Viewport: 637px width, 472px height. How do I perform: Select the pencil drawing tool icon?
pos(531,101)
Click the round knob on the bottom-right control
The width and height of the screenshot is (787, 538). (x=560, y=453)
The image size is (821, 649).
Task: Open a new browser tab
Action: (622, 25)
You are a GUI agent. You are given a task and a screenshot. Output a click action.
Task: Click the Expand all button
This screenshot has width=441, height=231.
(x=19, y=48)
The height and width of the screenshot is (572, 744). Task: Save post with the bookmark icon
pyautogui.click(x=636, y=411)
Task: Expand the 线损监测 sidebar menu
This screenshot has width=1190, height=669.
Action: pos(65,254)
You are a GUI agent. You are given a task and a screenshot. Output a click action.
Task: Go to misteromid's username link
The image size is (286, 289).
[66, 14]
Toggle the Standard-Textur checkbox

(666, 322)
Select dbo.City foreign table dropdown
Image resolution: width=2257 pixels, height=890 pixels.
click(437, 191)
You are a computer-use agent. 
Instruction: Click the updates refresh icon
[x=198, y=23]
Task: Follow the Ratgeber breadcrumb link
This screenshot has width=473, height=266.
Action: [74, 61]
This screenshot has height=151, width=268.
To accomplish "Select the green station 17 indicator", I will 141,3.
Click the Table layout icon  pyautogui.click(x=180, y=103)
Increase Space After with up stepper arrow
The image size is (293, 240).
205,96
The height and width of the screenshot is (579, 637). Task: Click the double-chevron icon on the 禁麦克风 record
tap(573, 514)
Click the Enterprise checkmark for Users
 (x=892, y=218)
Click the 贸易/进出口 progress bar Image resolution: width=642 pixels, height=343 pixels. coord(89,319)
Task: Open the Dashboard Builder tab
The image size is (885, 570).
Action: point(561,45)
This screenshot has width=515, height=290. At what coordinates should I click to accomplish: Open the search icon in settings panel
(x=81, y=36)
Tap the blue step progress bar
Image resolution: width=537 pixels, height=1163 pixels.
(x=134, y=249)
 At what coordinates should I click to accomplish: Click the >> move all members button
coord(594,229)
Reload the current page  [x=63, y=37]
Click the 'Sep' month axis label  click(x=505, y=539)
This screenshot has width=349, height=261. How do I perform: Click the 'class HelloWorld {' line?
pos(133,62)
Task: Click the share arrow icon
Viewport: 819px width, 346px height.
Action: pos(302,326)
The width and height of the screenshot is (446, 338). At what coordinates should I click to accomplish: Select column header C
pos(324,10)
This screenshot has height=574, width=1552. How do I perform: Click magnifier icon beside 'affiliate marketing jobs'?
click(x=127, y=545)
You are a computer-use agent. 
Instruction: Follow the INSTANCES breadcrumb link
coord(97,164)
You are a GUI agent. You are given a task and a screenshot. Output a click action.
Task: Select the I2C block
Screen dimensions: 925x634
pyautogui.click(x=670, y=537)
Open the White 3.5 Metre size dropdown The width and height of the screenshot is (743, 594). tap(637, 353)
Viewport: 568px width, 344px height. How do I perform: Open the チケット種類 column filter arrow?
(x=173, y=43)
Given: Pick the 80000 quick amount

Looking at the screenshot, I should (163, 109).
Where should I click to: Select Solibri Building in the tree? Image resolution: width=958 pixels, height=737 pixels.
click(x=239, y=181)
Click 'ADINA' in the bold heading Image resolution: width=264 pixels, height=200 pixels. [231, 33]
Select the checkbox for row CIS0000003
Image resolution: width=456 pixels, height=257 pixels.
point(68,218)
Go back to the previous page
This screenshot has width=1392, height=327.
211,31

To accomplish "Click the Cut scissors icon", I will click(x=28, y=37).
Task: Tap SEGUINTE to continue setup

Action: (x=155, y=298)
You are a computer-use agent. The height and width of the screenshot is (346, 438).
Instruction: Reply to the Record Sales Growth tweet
◆ ◆ ◆
From the lines above, copy those that contain the word "page".

Reply:
Reload the current page  [x=63, y=37]
Go back to the previous page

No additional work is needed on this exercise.